Christopher Howse: A Pilgrim in Spain
Spain- The Spanish political scene has changed out of all recognition in the last 5 years or so. And here's the evidence of this. Note that 3 of the 5 parties shown didn't exist 10 years ago, or even 5:-
- As some readers will have figured out, if an election were held today, the 3 right-of-centre parties - PP, Ciudadanos and ('far right') Vox - would outnumber the 2 left-of-centre parties, PSOE and Podemos. Hence the 'instability' that everyone is currently talking about. And the probability of a right wing coalition after the imminent general election. See the article below.
- Meanwhile . . . Four takeaways on Spain's snap election.
- A very telling comment from a member of the Franco family: When you attack Franco, you attack my family, over half of Spain, the monarchy and the Church which protected him. History will condemn those who profane this grandiose temple. I think not, Señor. Come into the 21st century.
- Spain's fabulous frescos.
- And more of her beautiful villages.
- More on our geriatric vandal.
- In Emily O’Reilly’s 6 years as the EU’s independent watchdog, she has never encountered a response like the Commission’s refusal to accept her damning report on the promotion of Martin Selmayr. Her report sharply criticised how Selmayr — Jean-Claude Juncker’s former chief of staff — was appointed secretary-general of the European Commission in an ambush that stunned EU commissioners and MEPs alike last year. Her draft report last year was dismissed out of hand, with rebuttals that ranged from legalistic to petty. Her final report, released last week, confirmed 4 findings of maladministration against the commission, which rejected even her mildest recommendations. The controversy over his promotion has done little to halt Selmayr’s power grab.
- Anyone really surprised at this report?
- Or at this? The International Olympic Committee, the Rugby Football Union and British Cycling are among sports organisations reviewing their policies amid concern that men who transition to women have an unfair advantage.
- I'd heard of this technology but this report of 'deepfake' developments is truly worrying. How to stop it?
The USA
Languages- That wall . . . Trump has to build his wall; it's the great totem in America's war of identity. . . This is the fundamental problem - America's existential crisis has been attached to a totem. Whether the wall is built or not spells generational victory to one side, total defeat to the other. And you thought Brexit was bad enough . . .
- My Anglo-German friend in Hamburg has sent me this list of words which are said to be non-existent in other languages. The penultimate example will be familiar to many readers, but not the last, I suspect:-
- Kalsarikännit (Finnish): Getting drunk alone at home in underwear, with no intention of going out.
- Pana Po'o (Hawaiian): Scratching your head while trying to remember something..
- Tartle (English): The hesitation when you want to introduce someone and forgot their name.
- Age-Otori (Japanese): Looking worse after a hairdresser visit than before.
- Mencolek (Indonesian): Tapping someone on the wrong shoulder from behind to annoy them.

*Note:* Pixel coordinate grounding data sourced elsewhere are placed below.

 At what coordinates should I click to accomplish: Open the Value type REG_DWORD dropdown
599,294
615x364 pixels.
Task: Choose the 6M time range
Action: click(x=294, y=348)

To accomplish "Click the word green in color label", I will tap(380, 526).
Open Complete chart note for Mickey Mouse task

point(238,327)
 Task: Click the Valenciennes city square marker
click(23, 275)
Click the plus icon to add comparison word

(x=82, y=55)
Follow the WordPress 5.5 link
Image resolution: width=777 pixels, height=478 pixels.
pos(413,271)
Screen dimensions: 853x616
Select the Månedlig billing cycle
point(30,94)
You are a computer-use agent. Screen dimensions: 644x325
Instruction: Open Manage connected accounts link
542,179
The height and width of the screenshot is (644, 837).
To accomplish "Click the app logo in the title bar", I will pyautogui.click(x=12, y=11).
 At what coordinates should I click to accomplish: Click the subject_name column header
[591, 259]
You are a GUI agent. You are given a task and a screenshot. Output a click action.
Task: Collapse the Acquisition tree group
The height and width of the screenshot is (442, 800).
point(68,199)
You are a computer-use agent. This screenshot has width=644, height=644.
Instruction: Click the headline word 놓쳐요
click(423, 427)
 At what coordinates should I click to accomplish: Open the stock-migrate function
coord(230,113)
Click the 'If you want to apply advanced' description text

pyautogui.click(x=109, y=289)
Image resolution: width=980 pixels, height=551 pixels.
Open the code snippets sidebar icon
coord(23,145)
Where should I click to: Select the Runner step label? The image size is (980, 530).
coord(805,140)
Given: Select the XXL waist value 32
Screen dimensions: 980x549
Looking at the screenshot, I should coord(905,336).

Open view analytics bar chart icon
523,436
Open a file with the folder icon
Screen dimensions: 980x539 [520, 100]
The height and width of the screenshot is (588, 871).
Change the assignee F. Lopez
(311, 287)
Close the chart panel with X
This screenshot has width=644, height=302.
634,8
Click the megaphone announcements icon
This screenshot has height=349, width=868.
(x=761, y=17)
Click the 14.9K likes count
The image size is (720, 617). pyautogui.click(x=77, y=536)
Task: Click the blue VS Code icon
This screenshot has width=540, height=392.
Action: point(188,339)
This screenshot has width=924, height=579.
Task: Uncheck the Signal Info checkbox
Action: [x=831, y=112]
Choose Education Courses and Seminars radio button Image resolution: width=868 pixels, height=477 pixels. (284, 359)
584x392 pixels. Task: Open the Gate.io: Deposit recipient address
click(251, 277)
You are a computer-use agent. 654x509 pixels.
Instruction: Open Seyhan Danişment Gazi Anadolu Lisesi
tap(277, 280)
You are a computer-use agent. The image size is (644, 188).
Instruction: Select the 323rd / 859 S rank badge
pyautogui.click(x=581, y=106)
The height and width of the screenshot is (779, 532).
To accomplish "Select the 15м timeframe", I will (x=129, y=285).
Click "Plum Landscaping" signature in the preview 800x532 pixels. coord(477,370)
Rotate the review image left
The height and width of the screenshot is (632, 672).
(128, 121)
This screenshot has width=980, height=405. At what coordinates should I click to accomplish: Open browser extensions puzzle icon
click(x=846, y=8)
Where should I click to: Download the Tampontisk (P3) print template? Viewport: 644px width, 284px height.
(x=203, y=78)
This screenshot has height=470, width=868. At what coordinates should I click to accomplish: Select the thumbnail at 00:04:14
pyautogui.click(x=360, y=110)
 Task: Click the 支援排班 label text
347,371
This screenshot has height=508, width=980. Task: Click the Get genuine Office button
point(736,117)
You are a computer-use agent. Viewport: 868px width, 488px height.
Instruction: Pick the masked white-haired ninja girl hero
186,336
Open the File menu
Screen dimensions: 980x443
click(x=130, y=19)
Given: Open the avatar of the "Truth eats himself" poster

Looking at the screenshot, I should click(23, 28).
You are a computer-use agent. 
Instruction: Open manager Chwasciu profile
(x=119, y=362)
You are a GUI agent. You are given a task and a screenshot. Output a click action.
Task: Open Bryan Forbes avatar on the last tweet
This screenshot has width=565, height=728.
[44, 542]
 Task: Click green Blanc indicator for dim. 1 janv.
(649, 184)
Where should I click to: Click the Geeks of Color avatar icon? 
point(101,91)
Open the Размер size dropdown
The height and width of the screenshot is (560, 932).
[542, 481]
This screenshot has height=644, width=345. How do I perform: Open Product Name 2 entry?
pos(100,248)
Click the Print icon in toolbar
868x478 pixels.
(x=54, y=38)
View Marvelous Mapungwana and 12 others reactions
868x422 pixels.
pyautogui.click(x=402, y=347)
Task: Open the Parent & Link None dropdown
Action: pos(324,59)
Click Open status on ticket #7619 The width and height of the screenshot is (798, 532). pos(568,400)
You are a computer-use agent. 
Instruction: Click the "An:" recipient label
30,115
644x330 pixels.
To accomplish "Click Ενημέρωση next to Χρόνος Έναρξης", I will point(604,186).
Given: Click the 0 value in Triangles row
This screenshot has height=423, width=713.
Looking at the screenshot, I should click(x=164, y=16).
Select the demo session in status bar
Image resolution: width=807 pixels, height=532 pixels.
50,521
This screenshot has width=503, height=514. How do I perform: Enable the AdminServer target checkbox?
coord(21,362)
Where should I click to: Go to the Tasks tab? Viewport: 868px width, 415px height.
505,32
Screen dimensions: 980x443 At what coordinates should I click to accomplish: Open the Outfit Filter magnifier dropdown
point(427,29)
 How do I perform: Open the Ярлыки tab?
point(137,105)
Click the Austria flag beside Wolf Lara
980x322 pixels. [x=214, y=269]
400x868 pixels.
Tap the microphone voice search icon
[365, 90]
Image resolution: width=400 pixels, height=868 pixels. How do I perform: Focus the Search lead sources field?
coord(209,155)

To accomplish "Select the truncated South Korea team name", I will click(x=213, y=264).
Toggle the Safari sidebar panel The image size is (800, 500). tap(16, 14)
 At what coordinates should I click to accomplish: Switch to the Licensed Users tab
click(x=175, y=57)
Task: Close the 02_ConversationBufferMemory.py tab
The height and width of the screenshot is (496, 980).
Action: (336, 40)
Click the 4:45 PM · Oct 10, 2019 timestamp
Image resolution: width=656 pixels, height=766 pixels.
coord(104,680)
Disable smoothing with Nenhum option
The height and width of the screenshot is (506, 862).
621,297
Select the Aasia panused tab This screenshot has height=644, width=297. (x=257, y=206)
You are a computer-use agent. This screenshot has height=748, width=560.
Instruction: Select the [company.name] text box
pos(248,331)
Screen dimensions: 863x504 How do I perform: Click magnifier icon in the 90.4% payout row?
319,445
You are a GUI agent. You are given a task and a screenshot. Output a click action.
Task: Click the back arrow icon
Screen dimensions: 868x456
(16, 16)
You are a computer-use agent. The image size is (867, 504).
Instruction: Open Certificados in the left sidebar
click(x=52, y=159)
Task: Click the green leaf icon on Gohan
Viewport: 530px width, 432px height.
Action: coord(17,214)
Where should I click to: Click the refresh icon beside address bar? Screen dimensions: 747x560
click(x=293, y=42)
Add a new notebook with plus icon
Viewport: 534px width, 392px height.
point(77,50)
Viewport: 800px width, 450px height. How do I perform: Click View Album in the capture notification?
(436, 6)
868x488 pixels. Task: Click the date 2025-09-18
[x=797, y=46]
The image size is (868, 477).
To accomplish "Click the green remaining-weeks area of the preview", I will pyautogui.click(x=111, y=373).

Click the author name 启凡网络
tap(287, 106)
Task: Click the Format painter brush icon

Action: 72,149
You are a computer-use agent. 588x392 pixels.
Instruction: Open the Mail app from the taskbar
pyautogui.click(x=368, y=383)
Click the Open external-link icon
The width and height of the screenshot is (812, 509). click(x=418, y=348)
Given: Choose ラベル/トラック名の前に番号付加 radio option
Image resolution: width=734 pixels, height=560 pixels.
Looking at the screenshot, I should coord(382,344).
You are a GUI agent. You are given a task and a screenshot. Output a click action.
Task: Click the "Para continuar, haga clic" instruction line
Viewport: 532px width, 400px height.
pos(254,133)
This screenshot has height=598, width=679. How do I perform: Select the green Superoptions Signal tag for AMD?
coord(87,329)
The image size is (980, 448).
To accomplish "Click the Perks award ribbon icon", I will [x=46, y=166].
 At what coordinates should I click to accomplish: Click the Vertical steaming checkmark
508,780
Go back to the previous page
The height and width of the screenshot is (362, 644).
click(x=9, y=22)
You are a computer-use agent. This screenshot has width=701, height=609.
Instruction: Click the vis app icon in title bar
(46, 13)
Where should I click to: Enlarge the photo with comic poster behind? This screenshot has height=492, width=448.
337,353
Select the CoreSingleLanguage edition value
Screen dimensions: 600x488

- Ølfrygt (Danish): The fear that the beer is running out and you can't get any more.
- Pochemuchka (Russian): A person who asks too many questions.
- Peliniti (Buli, African language): The face of a person who's accidentall put very hot food in his/her mouth.
- Iktsuarpok (Inuit dialect): Restlessly waiting for a visit and going to the door to see if they've arrived.
- Sobremesa (Spanish): After a meal, staying at the table and relaxing.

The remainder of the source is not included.